5. The next move up the escalatory ladder is obvious and presumably ready: flight test the new missile. In a briefing organized by NKNews academic and analyst Andrei Lankov noted that every DPRK operator and general dreams about seeing such a missile fly. Continued allied intransigence would give Kim a good reason to let them fulfill their fantasies and move forward.
6. Every ICBM improvement increases the risk to the American homeland. And thereby makes both the alliance and the ROK’s security less certain. Once the North develops the capability of destroying major U.S. cities even a conventional conflict on the peninsula would risk going nuclear. Which would increase pressure on any president to disengage from South Korea’s defense.
7. Lest the incoming president consider the idea of preventative military strikes, the North’s numerous mid-range missiles offer a reminder of the North’s capability of hitting American forces in Guam, South Korea, and Japan, as well as major population centers in the latter two allied states. Moreover, the new conventional equipment displayed would likely help the KPA slow the inevitable allied victory in conventional combat that could be triggered by allied attack.

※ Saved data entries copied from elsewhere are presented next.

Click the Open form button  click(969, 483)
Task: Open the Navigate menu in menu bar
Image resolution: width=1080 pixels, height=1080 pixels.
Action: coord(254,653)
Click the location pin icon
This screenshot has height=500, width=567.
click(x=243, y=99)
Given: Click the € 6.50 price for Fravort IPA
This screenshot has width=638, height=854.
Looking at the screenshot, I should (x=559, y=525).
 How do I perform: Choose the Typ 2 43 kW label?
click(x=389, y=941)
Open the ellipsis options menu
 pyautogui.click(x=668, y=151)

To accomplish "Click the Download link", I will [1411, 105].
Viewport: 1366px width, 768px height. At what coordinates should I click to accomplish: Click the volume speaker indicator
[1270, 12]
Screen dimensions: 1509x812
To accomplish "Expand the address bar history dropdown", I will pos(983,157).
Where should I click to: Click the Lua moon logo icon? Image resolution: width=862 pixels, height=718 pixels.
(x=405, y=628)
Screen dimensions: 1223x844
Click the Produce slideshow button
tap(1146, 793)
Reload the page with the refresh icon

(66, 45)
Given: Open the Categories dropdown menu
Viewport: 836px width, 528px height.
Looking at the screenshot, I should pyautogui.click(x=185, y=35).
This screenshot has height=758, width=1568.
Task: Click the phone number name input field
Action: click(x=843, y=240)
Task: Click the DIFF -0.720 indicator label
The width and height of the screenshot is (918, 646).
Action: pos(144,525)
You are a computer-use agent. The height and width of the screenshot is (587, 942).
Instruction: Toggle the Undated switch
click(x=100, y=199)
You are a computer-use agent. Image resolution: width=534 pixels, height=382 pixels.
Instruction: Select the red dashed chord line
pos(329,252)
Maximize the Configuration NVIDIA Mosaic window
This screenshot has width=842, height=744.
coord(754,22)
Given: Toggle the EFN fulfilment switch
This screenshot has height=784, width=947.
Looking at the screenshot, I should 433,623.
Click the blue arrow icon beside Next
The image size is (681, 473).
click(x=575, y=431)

8. Washington’s fabled objective of CVID, comprehensive, verifiable, irreversible denuclearization, is long out of reach. Now the price of even a more modest deal has increased. The U.S. shouldn’t expect to make an agreement based on its conditions, emphasized Lankov. Realistically, any result will be arms control rather than denuclearization. At the start that probably means formalizing a testing halt and freeze on nuclear developments. Hanoi might be a good starting point.
9. China likely has retrogressed significantly from its tougher sanctions enforcement of 2017. Despite the Kim regime’s evident heavy military investment, the North’s civilian economy has not collapsed. Fuel prices, one of the most important economic indicators, have not spiked. This almost certainly reflects Beijing’s support. It also is unclear whether China sold the North additional logging trucks, which were reworked into TELs, or if Pyongyang managed to produce them domestically. So long as U.S.-Chinese relations remain hostile and Pyongyang avoids provoking a violent American response, Beijing is unlikely to clamp down.
10. Kim again demonstrated a worldly nature that raises hopes for serious if difficult negotiations. The parade sharply increased pressure on the U.S. without breaking any commitments and embarrassing Trump, which could have triggered a dangerous response. A potential President Biden also could not miss the message.
11. Moreover, to view the parade Kim dressed in a suit, not knock-off Mao outfit, acknowledged his regime’s failure, while blaming circumstances beyond his control, and showed emotion in discussing hardships afflicting his people. Lankov called the DPRK dictator “a good actor” who “is a politician.” Although Kim won’t sacrifice his power, he would prefer to improve the living standards of his people. Of course, this also gives the U.S. leverage, since he is more interested in sanctions relief than was his father.
12. The interregnum after the election would be a good moment to reestablish (for Trump) or establish (for Biden) contact with Kim. The North will be holding its 8th Korean Workers’ Party congress in January. The prospect of engagement would encourage him to present a more positive message and avoid making any provocative gestures to gain Washington’s attention.
Dealing with North Korea once brought to mind Winston Churchill’s famous description of the Soviet Union: “a riddle, wrapped in a mystery, inside an enigma.” The Hermit Kingdom no longer is quite so mysterious. The regime remains a bizarre outlier, a Marxist-Leninist monarchy, a communist regime without communist symbols, and a dynastic rather than personality cult. Rather like Voltaire called Prussia an army that had a country, North Korea is a nuclear arsenal with a country attached.